» Extrait de la source
# # # # # # #

Robert Stoll, qui nous a retracé, en 1991, la saga de sa famille originaire d’Alsace, en France, nous a donc appris, dans notre livraison de la semaine dernière, que son grand-père était venu en 1855 livrer au Bey un « vapeur » qu’il avait commandé à un chantier naval français et que c’était sur l’insistance pressante du monarque tunisien que l’ancêtre avait accepté de s’installer en Tunisie en tant qu’ingénieur en chef de la flotte beylicale. «C’était une génération avant l’établissement du Protectorat français sur la Tunisie. Ma famille a choisi de servir la Tunisie bien avant 1881 », tenait à préciser Robert, comme pour souligner la légitimité de la présence de sa famille en terre tunisienne.

# # # # # # #

» Informations fournies
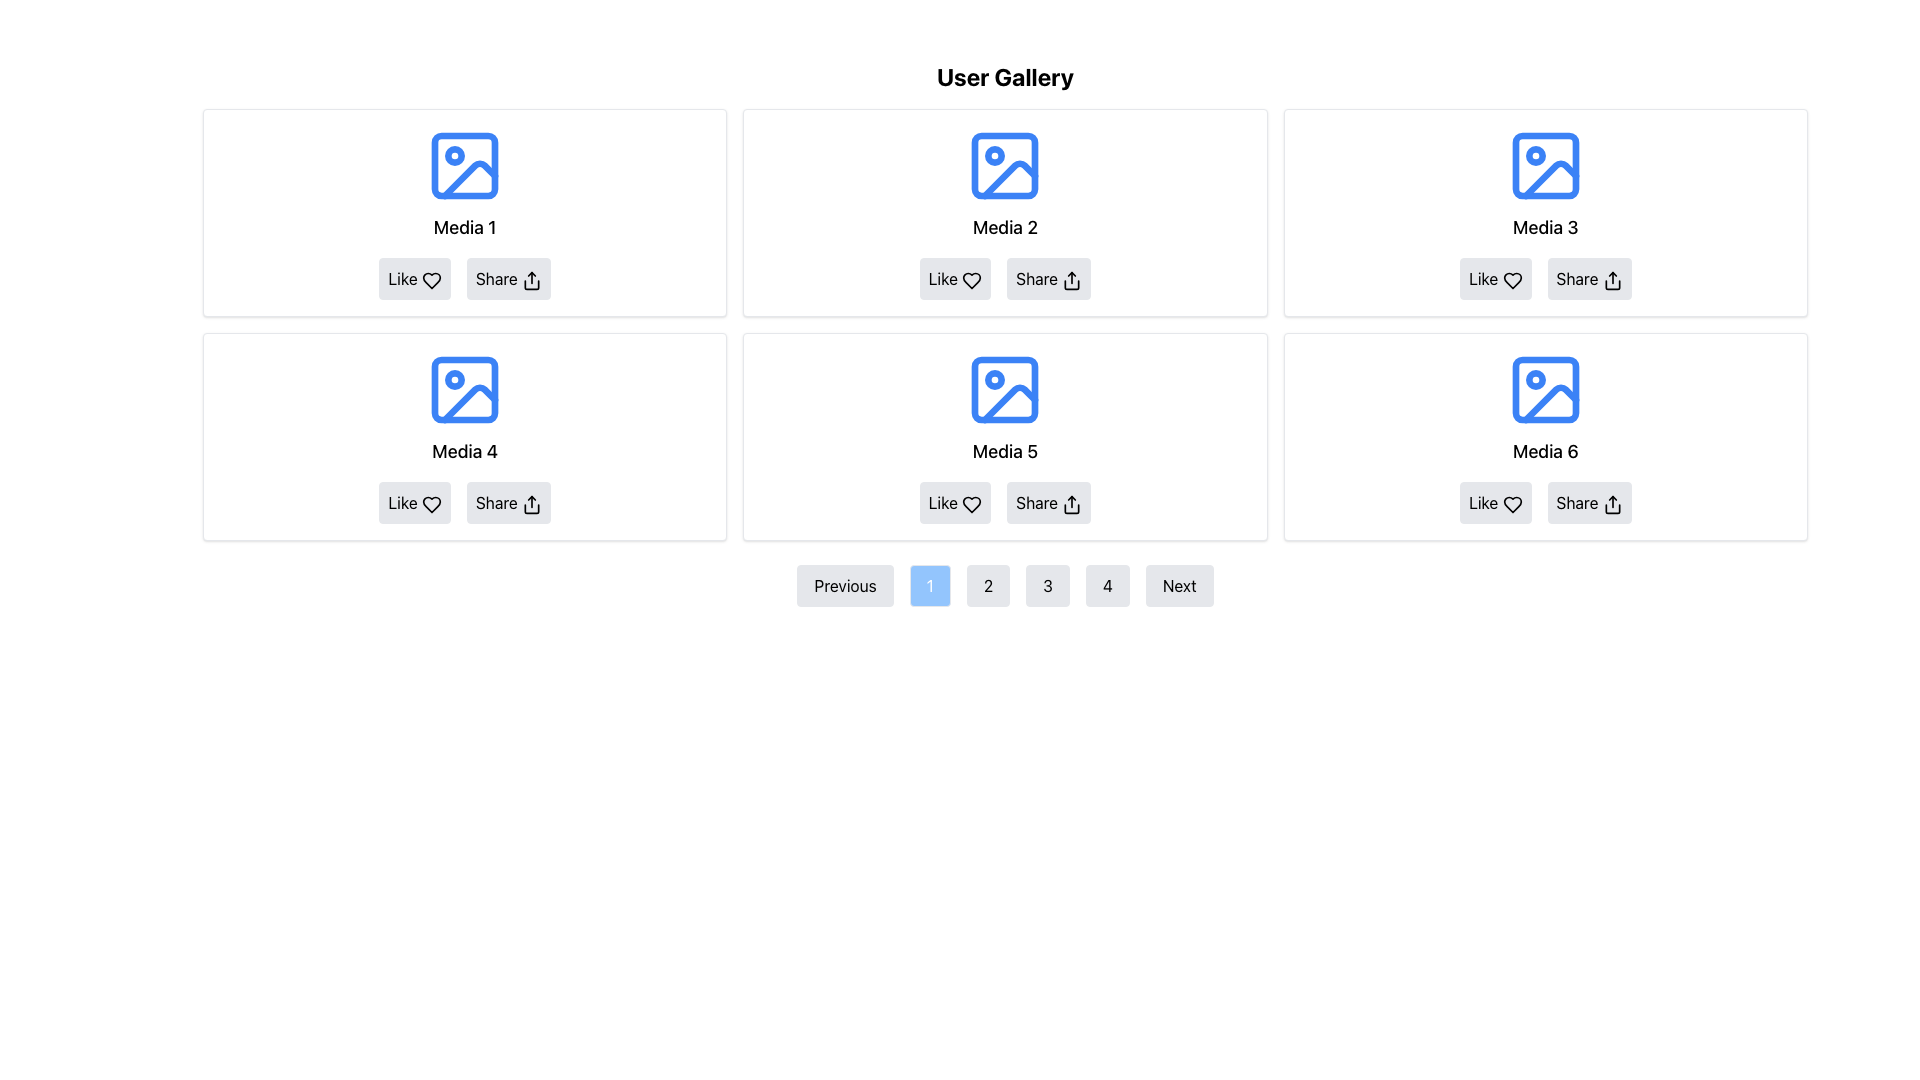 This screenshot has width=1920, height=1080. I want to click on the graphical part of the image representation within the icon of the second media card ('Media 2'), located towards the upper-left section of the icon, so click(1005, 164).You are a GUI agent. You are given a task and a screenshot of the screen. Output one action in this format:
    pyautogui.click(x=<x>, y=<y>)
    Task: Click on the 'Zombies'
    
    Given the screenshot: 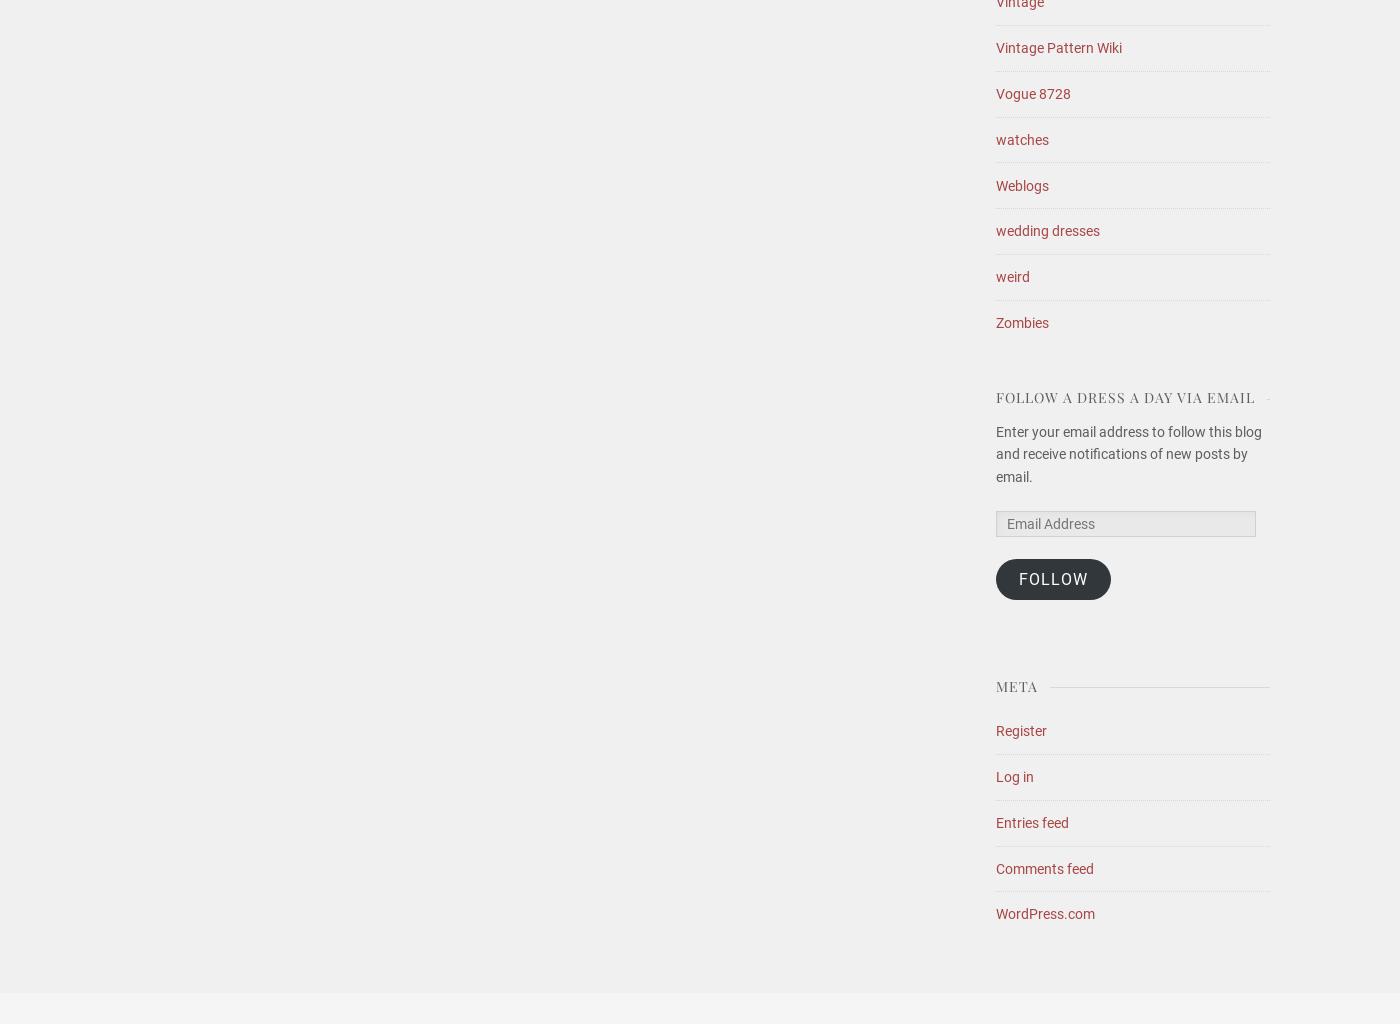 What is the action you would take?
    pyautogui.click(x=1022, y=321)
    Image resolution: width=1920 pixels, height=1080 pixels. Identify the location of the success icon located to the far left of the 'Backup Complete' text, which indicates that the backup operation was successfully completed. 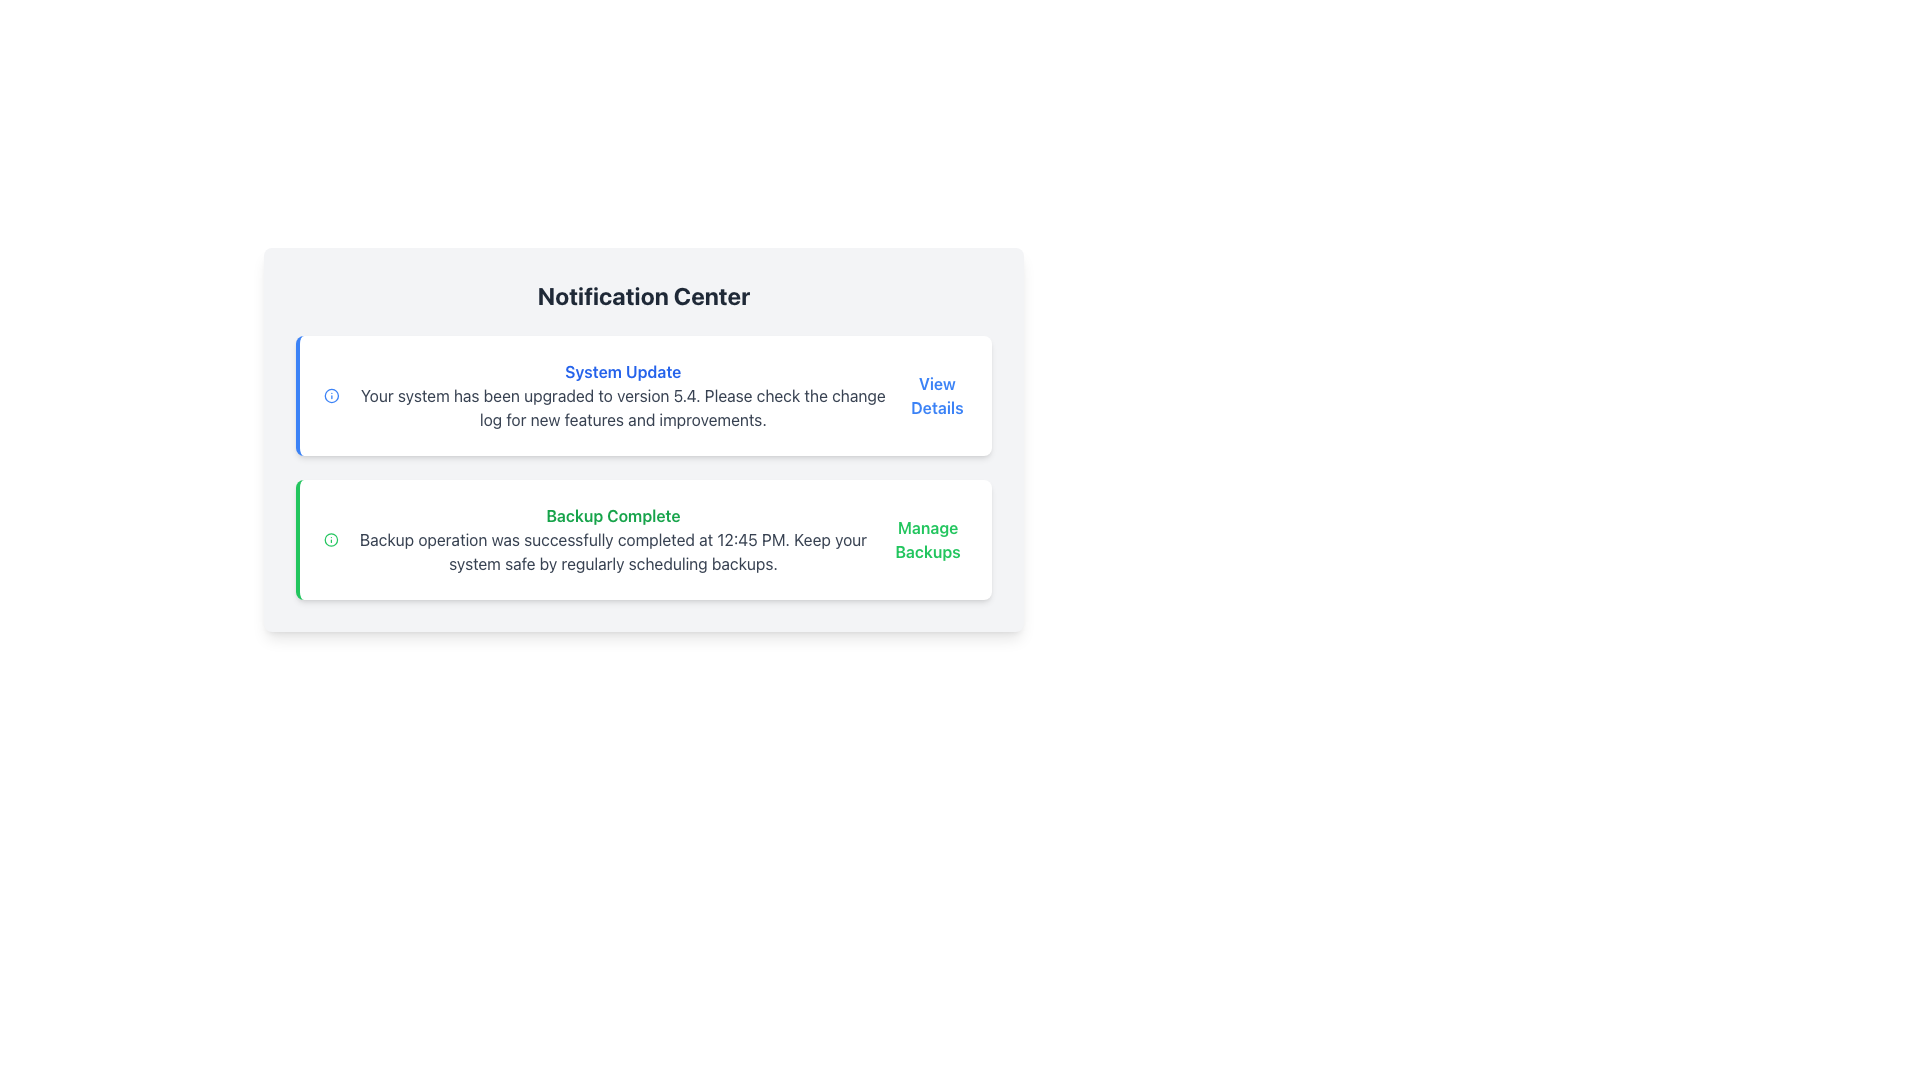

# # # # # # #

» Tâches
1. Recopiez fidèlement le passage du texte sur la famille Stoll qui va de « Robert Stoll, qui » à « en terre tunisienne. ».
2. Poursuivez le texte sur la famille Stoll au-delà de sa dernière phrase.

» Réponses aux tâches
1.
Robert Stoll, qui nous a retracé, en 1991, la saga de sa famille originaire d’Alsace, en France, nous a donc appris, dans notre livraison de la semaine dernière, que son grand-père était venu en 1855 livrer au Bey un « vapeur » qu’il avait commandé à un chantier naval français et que c’était sur l’insistance pressante du monarque tunisien que l’ancêtre avait accepté de s’installer en Tunisie en tant qu’ingénieur en chef de la flotte beylicale. «C’était une génération avant l’établissement du Protectorat français sur la Tunisie. Ma famille a choisi de servir la Tunisie bien avant 1881 », tenait à préciser Robert, comme pour souligner la légitimité de la présence de sa famille en terre tunisienne.

2.
Après le décès du grand-père, son fils, Louis, né en 1877 à La Goulette, a, lui aussi, a embrassé la carrière d’ingénieur. Bâtisseur de grands ouvrages d’infrastructure à travers le pays, il s’est fait la réputation d’« un patron exigeant, mais juste et bon ». Louis a acquis un vaste domaine de 640 ha, à la sortie de Tunis, à Bir el-Kasaa. Dans cette propriété, il y avait une ancienne résidence princière, un véritable bijou de l’architecture traditionnelle tunisienne qu’évoque le voyageur français Charles Lallemand dans son superbe livre «La Tunisie, pays de protectorat français » paru en 1892 et que j’ai la chance de posséder. Cet ouvrage est illustré de très belles planches en aquarelle dont quelques-unes consacrées à ce domaine et à cette résidence.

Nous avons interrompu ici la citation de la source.